Author: Paul Kalanithi   
Acquired in: August 2020


I read a book two days ago that affected me in ways that very few books have. Franz Kafka once said that a book should be like an axe for the frozen sea within us. Well, this book was like Zeus' thunderbolt. I'm talking about When Breath Becomes Air, a memoir written by 36-year-old Paul Kalanithi, a brilliant neurosurgeon who died of stage 4 metastatic lung cancer.

This pandemic has forced all of us to at least acknowledge our mortality, but how would it be like to anticipate a bright future and then face a crisis that blows everything out of proportion? Life would never be the same again. Kalanithi was a prime example of an educated individual- BA and MA in English Literature and BA in Human Biology from Stanford University, MPhil in history and philosophy of science and medicine from Cambridge and graduated with honours from Yale School of Medicine. Besides that, he was aiming to be a neurosurgeon cum neuroscientist at Stanford. He was just about to finish a decade's neurosurgical training when he sought medical attention for the pain wracking his body and received his fatal diagnosis. Suddenly, everything changed. He had planned his life to the nth degree, but now he could not say for sure what turn his health would take after midday. 

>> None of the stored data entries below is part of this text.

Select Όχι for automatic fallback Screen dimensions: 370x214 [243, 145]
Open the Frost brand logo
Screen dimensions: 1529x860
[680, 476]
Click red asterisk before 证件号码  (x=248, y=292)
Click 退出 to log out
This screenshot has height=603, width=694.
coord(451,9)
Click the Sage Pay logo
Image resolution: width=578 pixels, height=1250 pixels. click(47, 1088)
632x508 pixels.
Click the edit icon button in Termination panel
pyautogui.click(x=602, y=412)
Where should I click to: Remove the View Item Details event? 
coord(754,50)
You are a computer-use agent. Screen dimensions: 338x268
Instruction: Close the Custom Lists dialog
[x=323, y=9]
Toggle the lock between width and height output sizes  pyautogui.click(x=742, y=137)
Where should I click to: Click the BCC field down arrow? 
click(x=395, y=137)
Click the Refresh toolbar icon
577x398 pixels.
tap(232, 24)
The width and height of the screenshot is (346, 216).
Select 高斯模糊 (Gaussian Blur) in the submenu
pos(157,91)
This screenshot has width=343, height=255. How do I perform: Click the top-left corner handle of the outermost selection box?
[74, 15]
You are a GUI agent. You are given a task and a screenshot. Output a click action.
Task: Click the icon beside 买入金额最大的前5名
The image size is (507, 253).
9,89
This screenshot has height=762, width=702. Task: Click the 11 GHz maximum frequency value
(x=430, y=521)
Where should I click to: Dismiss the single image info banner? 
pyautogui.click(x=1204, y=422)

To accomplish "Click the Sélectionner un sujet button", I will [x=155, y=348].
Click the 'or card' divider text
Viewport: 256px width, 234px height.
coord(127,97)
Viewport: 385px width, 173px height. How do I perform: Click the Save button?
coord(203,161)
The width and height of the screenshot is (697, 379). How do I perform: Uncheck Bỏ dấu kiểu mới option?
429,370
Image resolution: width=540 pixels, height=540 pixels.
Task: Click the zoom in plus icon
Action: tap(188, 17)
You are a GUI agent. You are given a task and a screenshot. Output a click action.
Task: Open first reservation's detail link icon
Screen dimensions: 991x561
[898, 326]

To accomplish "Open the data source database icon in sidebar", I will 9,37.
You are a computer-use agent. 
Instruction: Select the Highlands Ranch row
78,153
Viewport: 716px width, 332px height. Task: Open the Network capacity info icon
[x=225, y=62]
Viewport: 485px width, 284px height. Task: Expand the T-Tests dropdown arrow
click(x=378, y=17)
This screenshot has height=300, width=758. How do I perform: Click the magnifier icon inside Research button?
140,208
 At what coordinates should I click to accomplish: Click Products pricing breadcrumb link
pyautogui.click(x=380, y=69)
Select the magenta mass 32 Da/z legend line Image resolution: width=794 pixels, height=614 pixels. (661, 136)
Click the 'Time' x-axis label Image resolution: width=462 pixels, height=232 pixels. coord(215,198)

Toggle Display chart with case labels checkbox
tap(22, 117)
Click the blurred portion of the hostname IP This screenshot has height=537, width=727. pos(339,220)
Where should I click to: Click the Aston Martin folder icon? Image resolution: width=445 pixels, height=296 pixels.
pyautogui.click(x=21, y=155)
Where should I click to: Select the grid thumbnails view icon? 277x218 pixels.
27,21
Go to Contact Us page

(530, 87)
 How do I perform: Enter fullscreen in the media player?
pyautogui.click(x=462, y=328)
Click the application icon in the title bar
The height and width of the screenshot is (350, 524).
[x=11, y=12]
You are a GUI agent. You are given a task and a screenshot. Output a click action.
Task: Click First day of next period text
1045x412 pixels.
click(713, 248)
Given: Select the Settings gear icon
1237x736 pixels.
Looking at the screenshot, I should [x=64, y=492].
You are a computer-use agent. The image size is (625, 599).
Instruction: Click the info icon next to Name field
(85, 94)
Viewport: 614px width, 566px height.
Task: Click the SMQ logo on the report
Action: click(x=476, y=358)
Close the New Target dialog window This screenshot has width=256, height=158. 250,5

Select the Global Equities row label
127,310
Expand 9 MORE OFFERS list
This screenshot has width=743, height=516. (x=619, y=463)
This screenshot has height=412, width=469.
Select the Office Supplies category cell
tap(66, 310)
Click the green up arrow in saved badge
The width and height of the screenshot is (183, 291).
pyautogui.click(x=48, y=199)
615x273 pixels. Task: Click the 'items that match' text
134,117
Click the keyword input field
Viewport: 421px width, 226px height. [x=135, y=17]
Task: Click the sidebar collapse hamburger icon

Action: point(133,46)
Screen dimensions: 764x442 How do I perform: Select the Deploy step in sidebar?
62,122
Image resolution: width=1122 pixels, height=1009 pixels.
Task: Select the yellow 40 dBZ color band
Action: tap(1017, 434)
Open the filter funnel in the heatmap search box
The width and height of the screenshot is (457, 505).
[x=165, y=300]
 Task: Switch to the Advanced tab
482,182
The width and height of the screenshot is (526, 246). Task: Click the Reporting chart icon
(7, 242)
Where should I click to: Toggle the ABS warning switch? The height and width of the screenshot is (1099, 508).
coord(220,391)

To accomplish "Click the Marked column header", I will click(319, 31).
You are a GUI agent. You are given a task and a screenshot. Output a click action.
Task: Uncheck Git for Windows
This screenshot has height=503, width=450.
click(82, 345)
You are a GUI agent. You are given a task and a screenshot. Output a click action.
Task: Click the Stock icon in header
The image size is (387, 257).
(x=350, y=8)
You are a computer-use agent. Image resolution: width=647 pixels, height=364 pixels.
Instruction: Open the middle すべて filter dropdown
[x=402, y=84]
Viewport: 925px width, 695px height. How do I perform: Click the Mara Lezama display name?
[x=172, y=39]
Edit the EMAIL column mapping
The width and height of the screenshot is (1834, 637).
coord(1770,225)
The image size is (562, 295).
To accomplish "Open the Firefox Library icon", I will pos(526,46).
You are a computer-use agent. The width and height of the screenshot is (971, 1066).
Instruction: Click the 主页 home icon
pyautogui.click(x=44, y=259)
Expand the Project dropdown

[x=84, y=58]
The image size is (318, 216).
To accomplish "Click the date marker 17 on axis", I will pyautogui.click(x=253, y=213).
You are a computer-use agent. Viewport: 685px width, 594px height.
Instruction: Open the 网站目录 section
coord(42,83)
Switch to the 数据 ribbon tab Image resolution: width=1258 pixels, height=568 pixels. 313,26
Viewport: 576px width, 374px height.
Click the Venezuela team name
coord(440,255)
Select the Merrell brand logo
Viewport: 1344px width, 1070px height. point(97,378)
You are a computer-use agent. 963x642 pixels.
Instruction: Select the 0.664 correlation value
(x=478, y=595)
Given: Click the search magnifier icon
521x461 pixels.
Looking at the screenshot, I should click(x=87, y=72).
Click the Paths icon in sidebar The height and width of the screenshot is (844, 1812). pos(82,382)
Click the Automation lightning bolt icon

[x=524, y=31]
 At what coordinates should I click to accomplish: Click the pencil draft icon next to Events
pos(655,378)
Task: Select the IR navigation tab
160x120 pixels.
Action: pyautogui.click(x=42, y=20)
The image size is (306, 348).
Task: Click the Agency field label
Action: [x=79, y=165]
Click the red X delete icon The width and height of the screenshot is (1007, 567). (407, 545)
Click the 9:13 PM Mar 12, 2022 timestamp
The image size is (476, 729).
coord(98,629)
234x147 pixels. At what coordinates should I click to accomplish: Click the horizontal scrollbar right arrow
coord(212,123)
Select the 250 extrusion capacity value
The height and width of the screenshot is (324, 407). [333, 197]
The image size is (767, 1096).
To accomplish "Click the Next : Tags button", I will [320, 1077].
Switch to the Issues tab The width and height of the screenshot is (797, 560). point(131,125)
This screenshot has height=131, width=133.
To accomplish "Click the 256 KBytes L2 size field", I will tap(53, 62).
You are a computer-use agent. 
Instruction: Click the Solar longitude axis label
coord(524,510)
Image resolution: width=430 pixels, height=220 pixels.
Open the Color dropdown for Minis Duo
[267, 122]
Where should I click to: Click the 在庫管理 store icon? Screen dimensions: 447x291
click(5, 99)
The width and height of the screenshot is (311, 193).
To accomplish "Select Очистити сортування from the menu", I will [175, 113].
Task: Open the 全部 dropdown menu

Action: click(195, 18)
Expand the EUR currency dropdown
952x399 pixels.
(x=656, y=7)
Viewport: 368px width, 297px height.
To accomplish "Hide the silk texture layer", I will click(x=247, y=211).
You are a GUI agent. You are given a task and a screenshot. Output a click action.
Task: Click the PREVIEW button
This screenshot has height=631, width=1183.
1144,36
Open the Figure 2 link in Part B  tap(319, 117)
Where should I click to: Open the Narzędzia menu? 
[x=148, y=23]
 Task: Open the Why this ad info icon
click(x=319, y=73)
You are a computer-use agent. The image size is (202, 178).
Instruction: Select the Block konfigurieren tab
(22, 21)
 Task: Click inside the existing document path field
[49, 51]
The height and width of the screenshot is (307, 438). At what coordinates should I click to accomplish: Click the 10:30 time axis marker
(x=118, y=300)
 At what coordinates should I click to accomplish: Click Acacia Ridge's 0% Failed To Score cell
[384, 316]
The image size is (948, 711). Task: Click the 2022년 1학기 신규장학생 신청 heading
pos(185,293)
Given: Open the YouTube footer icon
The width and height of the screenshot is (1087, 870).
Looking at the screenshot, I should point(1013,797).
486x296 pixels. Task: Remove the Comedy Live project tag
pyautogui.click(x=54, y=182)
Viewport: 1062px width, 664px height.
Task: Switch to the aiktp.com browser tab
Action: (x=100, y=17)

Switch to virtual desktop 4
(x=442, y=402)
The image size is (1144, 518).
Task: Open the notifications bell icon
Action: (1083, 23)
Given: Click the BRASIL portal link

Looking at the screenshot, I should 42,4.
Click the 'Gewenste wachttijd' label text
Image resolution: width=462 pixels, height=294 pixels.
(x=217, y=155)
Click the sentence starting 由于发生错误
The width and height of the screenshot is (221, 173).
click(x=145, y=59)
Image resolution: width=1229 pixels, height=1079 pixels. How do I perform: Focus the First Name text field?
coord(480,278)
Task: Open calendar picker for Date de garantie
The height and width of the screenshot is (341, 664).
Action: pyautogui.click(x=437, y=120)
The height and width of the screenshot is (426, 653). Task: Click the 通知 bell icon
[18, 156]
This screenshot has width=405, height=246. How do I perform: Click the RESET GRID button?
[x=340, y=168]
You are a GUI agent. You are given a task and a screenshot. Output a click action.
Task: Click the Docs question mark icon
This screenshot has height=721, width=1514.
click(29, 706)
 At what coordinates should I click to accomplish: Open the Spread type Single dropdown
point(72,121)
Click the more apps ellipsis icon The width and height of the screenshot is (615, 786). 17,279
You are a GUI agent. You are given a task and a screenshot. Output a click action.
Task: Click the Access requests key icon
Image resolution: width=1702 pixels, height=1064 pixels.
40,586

Throughout his life, he searched to find the meaning of death. He writes about what he does as a surgeon, the exhilaration he feels during complex surgeries as well as the despair brought on by the never-ending and sometimes, unforeseen deaths. Reading this book made me realise how hard it is to tell someone that the person they loved is no more; to silently bear the angry outbursts of the bereaved and to console the dying. Being a doctor or a surgeon is a calling, he says, for if you regard it as a job, it's one of the worst jobs there is. Yes, there are patients sent away happy and whole, yet we need to know both sides of this intense profession. 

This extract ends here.